6)What are the treatment options available for cancer?

Nikita Talani

Basically, we have solid cancers which affect organs and liquid of blood cancers that affect the blood and the lymph nodes. These are commonly leukemia and lymphoma. Usually, liquid cancers or blood and lymphoma cancers are treated with chemotherapy with or without radiotherapy. There are other forms of treatment of these cancers which sometimes are used such as bone marrow transplant and lately what we call the CAR T -cell therapy. Solid organ cancers are treated by and large by surgery and radiotherapy. Both of these, when indicated, are curable. Chemotherapy is used to supplement and increase the success rate of surgery and radiotherapy. The fourth arm, which has now come in use is biological agents that target various receptors on the cells and immunotherapy which works on the immune mechanism. They are called checkpoint inhibitors helping in the treatment of cancers.

7)What are the potential side effects of cancer treatments?

Divya Balan

The side effects of cancers depending on the modality used. Surgery entails risk of anesthesia, but more importantly, risk of function and cosmoses because parts of the organ affected are removed. Example, a lady might have cosmetic problems when a part of the breast is removed. Someone might have a part of the jaw removed or a limb removed. The side effects of radiotherapy are raised that act on the cancer and surrounding tissues. If radiotherapy is given to the face, it can cause darkening of the face, malfunctioning of the salivary glands that come in the field. They can cause hoarseness of voice because of effects on the voice box. They can cause damage to the cartilage. You give on the breast in a lady radiotherapy. It can affect the blood vessels of the heart or the heart muscle. Chemotherapy acts on all multiplying cells. So, there is hair loss, fall in blood counts.

People in the reproductive ages have lower fertility because of damage to the testes and ovaries. And also, there can be Myo Cocytus. That means the intestinal lining can get inflamed, resulting in nausea, vomiting, loose motions. Sometime a fall in blood counts which occurs with chemotherapy can be very life-threatening because the white blood cells fall low and make the patient susceptible to infection.

8)Are there any specific dietary recommendations for cancer patients?
▬▬▬▬▬▬▬▬▬▬
Exercise requirements.
1 - Write out the part of the cancer treatment text starting at "People in the" and ending at "for cancer patients?".
2 - Summarize the cancer treatment text in two sentences.
3 - Continue the cancer treatment text from where it stops.
The material below is drawn from a different source than the cancer treatment text.
▬▬▬▬▬▬▬▬▬▬
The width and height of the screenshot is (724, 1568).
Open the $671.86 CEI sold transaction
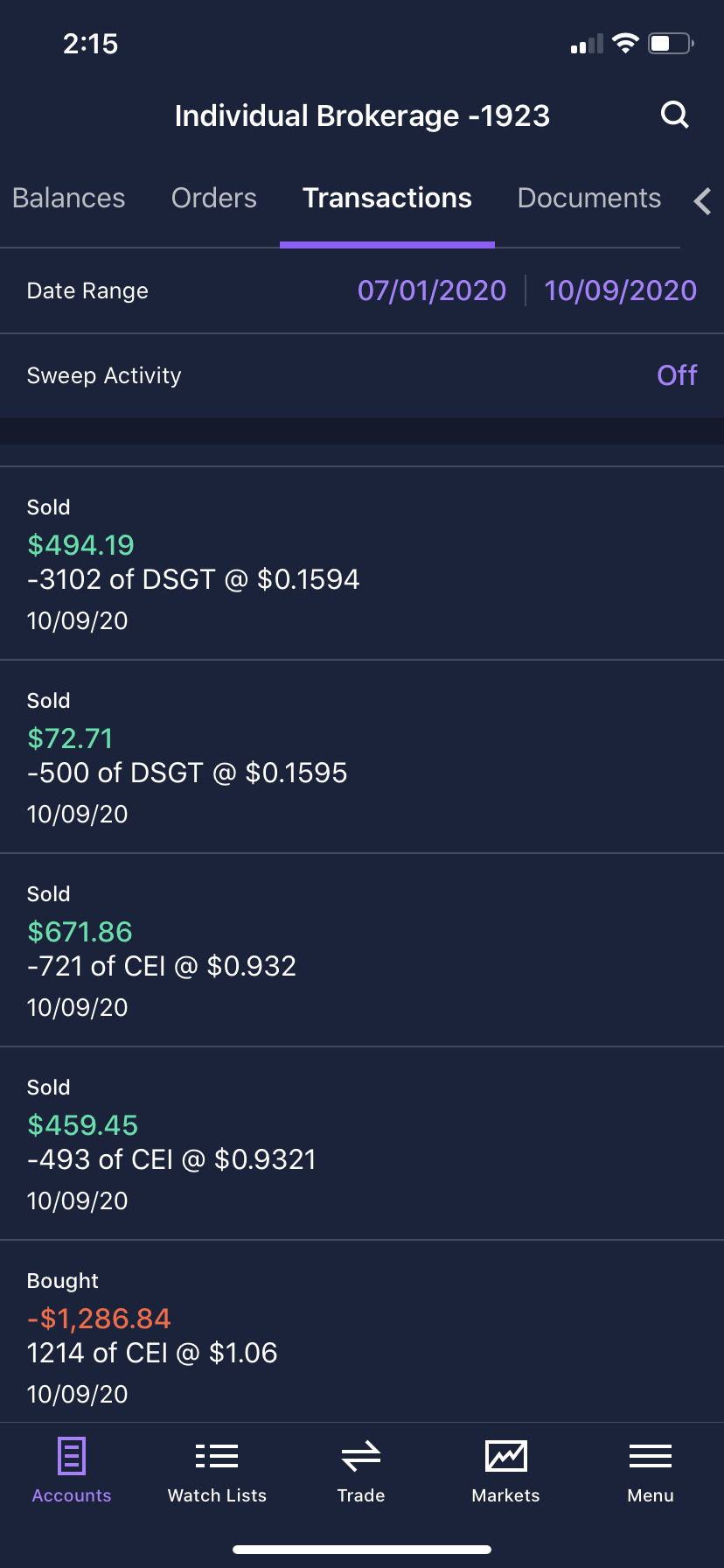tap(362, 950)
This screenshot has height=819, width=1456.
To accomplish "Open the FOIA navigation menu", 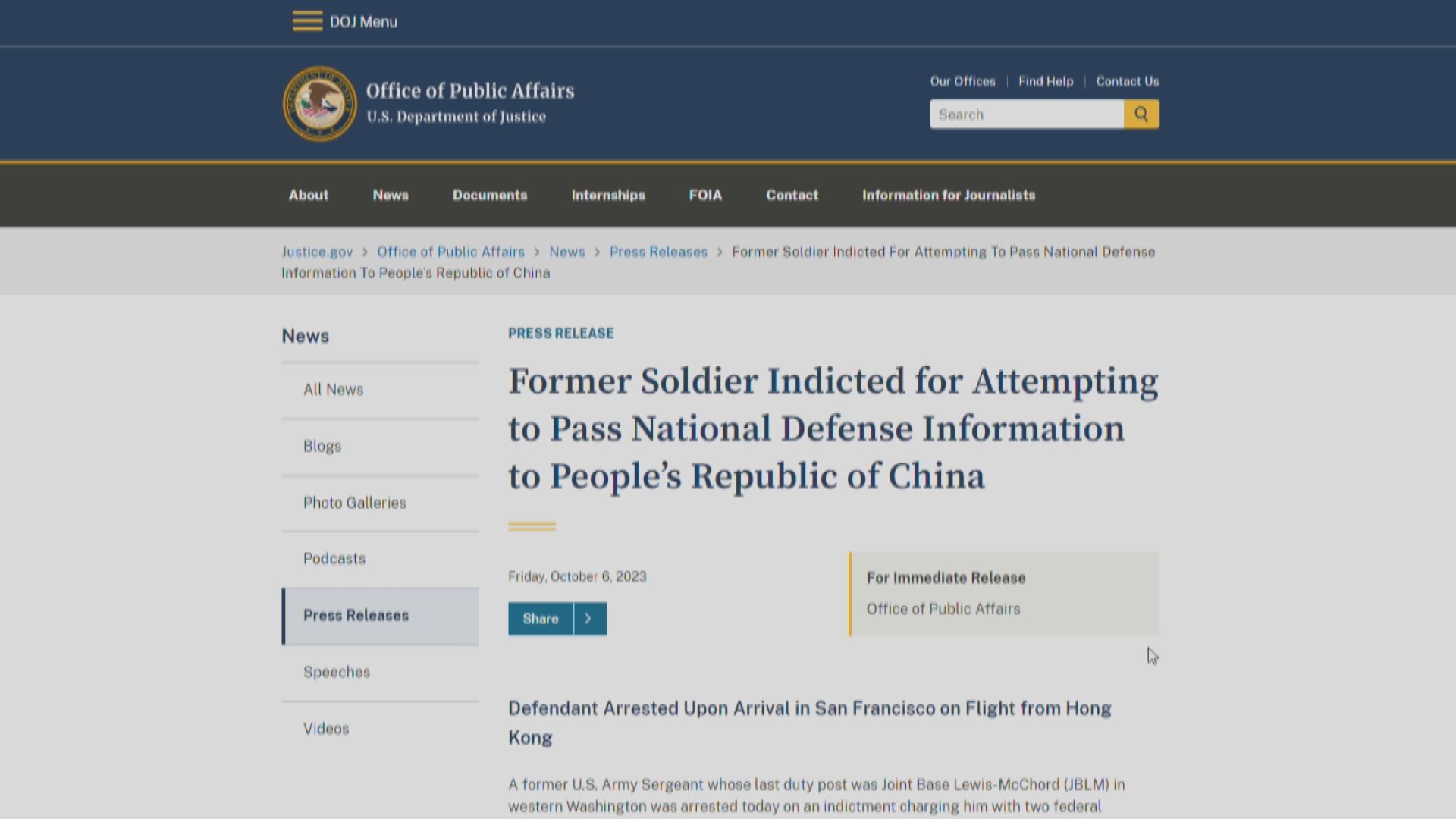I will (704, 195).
▬▬▬▬▬▬▬▬▬▬
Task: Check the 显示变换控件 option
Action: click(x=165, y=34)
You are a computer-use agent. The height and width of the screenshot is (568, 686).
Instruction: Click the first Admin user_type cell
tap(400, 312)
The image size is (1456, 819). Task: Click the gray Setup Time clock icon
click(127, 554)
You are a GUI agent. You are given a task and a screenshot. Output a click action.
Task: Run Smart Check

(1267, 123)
▬▬▬▬▬▬▬▬▬▬
Responses to the exercise.
1 -
People in the reproductive ages have lower fertility because of damage to the testes and ovaries. And also, there can be Myo Cocytus. That means the intestinal lining can get inflamed, resulting in nausea, vomiting, loose motions. Sometime a fall in blood counts which occurs with chemotherapy can be very life-threatening because the white blood cells fall low and make the patient susceptible to infection.

8)Are there any specific dietary recommendations for cancer patients?

2 - Blood cancers such as leukemia and lymphoma are usually treated with chemotherapy, with or without radiotherapy, while solid organ cancers are treated mainly by surgery and radiotherapy, with chemotherapy as a supplement and biological agents and immunotherapy now also in use. Side effects depend on the treatment: surgery can affect function and appearance, radiotherapy can harm nearby areas such as the salivary glands, voice box, or heart, and chemotherapy can cause hair loss, lower fertility, and a fall in blood counts that can leave patients open to life-threatening infection.

3 -
Poonam Gupta

When healing from cancer or even before therapy, you need to stay hydrated, have a diet rich in proteins and calories, because most of the treatments take us into what we call a negative catabolic phase, and having a diet rich in proteins and calories will be very, very helpful. Also, diets rich in vitamin A, C and E are chemo-preventive, and therefore diets rich in colored fruits and vegetables are beneficial. Avoid fats, avoid trans fats, which are not only unhealthy for cancer treatment, but also for other non -communicable diseases as well.

9)How can I ensure that I am receiving the best possible care for my cancer?

Stanley Nathan

You can ensure you’re getting the best possible care for your cancer by first staying aware of the warning signs coming at an early stage. Choose your doctor very carefully. The doctor should be a specialist, not only in cancer, but a specialist in the type of cancer for which you seek treatment.

Medical science has shown that if you have a doctor who specializes in treatment, what we call vertical or side specialization, they have better outcomes than those that are general oncologists. We also know that doctors who do a particular procedure or hospitals that have that procedure running in larger numbers have better outcomes.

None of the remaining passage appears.